__STATED PROBLEM 1__: Output the passage of the article on the Nifty index revamp starting at "Starting on June" and ending at "to 12.1 percent.".

__SOURCE DOCUMENT__:
··········
Indian Banks, Larsen Will Gain Most on Nifty Revamp, UBS Says

June 23 (Bloomberg) -- Indian financial and engineering stocks will be the biggest beneficiaries of a revamp in the S&P CNX Nifty Index this week, according to UBS AG.

Starting on June 26, the weighting of stocks traded on the National Stock Exchange of India Ltd.’s gauge will be based on the amount of shares publicly available for trading, or the free float. Under the current system, the weighting is based on the total market capitalization.

ICICI Bank Ltd., the nation’s No. 2 lender, will benefit as the new method boosts the weighting of financial stocks by 8.6 percentage points to 23.1 percent and funds tracking the index are forced to alter holdings, UBS said in a report dated yesterday. Larsen & Toubro Ltd. will gain as engineering companies increase 3.3 percentage points to 12.1 percent.

“The index will be more widely followed now that it’s moving to a more efficient system,” Mumbai-based Suresh A Mahadevan, head of research at the Indian unit of UBS, said separately in a phone interview.

About 9 billion rupees ($185 million) are invested in funds that track the Nifty index, according to Dhirendra Kumar, managing director of Value Research Ltd., a firm that tracks Indian mutual funds.

The biggest losers will include Oil & Natural Gas Corp., India’s largest oil explorer, and NTPC Ltd., the country’s No. 1 electricity generator.

The Nifty is switching to the free-float market capitalization method used by its older rival, the Bombay Stock Exchange’s Sensitive Index, or Sensex, since September 2003.
··········
__STATED PROBLEM 2__: Edit the listing starting at its first line and ending at the line containing "click(x=1073, y=75)", replacing "screenshot" with "image" and leaving everything else unchanged. Return only those lines.

__Extracted records__:
··········
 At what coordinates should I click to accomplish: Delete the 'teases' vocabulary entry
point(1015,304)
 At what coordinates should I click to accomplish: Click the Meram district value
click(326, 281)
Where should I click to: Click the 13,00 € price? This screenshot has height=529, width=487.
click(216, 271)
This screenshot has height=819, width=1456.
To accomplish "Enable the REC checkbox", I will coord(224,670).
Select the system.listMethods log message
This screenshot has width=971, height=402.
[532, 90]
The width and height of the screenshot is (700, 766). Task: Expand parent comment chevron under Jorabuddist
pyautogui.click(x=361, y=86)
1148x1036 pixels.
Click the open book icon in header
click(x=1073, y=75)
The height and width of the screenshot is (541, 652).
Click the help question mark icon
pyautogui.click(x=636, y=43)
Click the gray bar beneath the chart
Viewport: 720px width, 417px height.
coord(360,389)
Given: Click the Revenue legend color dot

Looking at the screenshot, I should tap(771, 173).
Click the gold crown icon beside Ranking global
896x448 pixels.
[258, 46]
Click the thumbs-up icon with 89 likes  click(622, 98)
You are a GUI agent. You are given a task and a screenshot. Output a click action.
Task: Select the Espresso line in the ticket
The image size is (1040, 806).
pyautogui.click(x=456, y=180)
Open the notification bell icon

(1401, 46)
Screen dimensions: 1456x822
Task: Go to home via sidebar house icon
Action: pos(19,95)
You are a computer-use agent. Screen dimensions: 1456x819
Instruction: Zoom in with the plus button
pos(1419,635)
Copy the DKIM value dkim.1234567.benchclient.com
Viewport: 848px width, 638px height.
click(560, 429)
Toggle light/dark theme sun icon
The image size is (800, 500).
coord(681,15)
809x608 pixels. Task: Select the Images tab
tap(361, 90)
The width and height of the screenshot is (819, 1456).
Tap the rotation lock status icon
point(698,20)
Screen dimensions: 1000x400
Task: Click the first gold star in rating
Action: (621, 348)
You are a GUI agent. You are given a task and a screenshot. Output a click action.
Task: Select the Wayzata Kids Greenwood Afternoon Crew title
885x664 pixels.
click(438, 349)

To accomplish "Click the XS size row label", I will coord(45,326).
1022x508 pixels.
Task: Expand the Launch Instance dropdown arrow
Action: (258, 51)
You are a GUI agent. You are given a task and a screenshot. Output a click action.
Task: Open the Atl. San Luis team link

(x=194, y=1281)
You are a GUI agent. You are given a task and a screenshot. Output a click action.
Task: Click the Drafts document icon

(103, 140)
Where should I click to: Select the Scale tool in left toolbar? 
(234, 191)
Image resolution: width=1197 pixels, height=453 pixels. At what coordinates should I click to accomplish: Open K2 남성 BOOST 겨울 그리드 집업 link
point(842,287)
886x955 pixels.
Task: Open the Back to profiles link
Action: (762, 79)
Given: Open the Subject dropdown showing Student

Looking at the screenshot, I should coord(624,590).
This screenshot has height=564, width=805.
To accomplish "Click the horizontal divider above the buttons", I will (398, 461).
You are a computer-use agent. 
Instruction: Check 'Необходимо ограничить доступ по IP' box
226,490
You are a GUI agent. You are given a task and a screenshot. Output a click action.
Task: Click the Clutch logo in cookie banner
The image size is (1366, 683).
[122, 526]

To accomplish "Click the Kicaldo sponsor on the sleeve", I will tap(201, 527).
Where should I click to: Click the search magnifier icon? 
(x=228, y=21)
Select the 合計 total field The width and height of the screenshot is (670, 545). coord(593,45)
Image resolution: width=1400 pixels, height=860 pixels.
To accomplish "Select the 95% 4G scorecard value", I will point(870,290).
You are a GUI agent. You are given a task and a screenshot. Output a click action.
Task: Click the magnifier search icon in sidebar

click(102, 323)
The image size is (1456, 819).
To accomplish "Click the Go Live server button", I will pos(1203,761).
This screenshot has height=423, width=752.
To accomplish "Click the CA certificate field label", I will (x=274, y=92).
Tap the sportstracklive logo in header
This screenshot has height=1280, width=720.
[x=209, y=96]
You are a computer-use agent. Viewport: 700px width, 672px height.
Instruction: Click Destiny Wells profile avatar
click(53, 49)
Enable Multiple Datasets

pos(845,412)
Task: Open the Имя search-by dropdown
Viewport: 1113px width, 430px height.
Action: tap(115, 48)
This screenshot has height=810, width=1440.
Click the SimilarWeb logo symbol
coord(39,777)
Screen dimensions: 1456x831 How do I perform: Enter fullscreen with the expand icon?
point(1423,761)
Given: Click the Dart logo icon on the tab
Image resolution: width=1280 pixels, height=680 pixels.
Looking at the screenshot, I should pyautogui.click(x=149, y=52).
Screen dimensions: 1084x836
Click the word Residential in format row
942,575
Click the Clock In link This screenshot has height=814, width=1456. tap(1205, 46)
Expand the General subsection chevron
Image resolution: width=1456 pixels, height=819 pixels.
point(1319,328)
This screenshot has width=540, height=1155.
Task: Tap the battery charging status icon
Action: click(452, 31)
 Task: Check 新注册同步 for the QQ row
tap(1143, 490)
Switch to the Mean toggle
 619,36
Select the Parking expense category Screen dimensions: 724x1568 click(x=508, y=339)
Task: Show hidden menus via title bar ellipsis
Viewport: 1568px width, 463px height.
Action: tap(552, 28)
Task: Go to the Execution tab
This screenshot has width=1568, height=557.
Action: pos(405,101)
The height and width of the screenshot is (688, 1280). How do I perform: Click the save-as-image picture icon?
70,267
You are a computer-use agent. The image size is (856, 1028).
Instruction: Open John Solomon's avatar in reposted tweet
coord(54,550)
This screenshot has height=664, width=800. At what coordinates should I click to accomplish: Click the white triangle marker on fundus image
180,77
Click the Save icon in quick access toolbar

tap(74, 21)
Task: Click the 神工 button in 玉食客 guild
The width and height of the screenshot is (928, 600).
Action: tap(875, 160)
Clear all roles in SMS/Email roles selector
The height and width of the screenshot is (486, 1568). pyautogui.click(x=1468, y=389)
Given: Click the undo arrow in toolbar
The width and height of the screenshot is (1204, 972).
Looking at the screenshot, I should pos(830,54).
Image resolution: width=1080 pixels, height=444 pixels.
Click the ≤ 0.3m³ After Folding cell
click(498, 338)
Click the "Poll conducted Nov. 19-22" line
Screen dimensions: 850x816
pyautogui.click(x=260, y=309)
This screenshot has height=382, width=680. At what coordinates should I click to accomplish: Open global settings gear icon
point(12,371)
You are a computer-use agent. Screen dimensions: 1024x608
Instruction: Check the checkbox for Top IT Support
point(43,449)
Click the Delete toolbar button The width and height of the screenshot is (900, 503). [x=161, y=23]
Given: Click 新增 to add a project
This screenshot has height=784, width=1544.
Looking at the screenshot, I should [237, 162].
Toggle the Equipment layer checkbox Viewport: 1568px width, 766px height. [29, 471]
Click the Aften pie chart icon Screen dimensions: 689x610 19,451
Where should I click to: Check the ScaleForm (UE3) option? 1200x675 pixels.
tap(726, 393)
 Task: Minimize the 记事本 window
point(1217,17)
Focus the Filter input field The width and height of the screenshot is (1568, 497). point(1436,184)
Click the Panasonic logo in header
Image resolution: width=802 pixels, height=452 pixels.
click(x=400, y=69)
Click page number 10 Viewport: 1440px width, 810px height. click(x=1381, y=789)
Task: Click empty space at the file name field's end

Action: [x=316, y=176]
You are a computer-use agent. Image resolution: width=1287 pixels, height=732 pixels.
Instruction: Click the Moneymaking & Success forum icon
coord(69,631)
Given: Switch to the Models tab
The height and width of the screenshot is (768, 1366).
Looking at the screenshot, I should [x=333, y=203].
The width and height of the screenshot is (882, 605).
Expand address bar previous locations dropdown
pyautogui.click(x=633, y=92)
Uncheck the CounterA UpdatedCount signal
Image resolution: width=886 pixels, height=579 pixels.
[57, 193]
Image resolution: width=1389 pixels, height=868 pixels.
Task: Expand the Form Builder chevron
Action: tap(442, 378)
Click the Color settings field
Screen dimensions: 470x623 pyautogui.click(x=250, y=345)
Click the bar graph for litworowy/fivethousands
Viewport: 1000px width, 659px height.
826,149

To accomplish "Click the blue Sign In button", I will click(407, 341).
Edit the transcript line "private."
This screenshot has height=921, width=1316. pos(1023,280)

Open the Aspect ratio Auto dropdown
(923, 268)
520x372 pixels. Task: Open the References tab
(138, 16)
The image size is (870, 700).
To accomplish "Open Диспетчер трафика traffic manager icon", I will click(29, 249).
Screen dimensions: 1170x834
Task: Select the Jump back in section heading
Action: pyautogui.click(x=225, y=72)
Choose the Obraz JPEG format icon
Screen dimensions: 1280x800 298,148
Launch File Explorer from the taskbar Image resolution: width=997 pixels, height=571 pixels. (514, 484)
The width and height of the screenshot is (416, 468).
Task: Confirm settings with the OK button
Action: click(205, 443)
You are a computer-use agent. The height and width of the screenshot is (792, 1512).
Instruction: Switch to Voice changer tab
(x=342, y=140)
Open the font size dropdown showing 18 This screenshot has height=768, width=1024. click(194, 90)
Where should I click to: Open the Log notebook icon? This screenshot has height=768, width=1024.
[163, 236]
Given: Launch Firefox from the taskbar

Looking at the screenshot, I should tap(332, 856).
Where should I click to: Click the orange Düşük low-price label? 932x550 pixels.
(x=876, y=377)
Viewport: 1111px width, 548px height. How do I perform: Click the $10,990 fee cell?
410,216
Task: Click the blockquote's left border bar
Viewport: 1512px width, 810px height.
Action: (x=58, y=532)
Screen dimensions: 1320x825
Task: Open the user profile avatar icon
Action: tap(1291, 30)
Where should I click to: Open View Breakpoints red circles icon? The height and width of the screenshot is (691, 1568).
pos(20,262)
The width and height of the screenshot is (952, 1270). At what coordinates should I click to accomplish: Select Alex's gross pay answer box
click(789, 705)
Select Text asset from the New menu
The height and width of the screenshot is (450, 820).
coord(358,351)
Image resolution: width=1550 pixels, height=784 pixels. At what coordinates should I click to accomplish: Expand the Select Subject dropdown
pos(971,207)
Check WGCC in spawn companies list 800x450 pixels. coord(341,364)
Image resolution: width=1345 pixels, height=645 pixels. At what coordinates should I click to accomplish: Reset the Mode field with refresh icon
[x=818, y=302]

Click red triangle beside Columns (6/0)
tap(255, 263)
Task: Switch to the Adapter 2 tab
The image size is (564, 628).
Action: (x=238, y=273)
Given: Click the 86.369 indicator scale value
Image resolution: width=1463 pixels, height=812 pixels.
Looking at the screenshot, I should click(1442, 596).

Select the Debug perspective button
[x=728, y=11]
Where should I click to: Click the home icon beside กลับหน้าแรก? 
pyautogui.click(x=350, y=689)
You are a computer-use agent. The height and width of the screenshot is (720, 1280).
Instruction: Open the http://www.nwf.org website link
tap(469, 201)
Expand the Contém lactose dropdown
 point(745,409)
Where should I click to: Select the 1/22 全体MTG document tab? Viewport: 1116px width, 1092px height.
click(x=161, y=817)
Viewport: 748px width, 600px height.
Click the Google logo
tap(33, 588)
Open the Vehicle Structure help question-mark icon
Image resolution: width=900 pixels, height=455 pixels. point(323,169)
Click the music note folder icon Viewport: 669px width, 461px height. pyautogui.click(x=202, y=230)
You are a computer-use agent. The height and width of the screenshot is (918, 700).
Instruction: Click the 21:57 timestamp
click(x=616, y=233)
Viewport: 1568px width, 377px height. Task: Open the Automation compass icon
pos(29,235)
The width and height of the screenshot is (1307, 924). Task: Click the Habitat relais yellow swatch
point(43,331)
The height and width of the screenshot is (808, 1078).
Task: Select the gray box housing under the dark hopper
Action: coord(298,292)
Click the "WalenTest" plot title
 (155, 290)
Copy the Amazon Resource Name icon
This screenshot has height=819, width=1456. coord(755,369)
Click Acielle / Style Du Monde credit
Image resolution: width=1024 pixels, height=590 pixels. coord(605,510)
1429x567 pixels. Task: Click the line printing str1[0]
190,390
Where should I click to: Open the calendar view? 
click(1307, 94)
··········
__TASK RESULT 1__:
Starting on June 26, the weighting of stocks traded on the National Stock Exchange of India Ltd.’s gauge will be based on the amount of shares publicly available for trading, or the free float. Under the current system, the weighting is based on the total market capitalization.

ICICI Bank Ltd., the nation’s No. 2 lender, will benefit as the new method boosts the weighting of financial stocks by 8.6 percentage points to 23.1 percent and funds tracking the index are forced to alter holdings, UBS said in a report dated yesterday. Larsen & Toubro Ltd. will gain as engineering companies increase 3.3 percentage points to 12.1 percent.

__TASK RESULT 2__:
 At what coordinates should I click to accomplish: Delete the 'teases' vocabulary entry
point(1015,304)
 At what coordinates should I click to accomplish: Click the Meram district value
click(326, 281)
Where should I click to: Click the 13,00 € price? This image has height=529, width=487.
click(216, 271)
This image has height=819, width=1456.
To accomplish "Enable the REC checkbox", I will coord(224,670).
Select the system.listMethods log message
This image has width=971, height=402.
[532, 90]
The width and height of the image is (700, 766). Task: Expand parent comment chevron under Jorabuddist
pyautogui.click(x=361, y=86)
1148x1036 pixels.
Click the open book icon in header
click(x=1073, y=75)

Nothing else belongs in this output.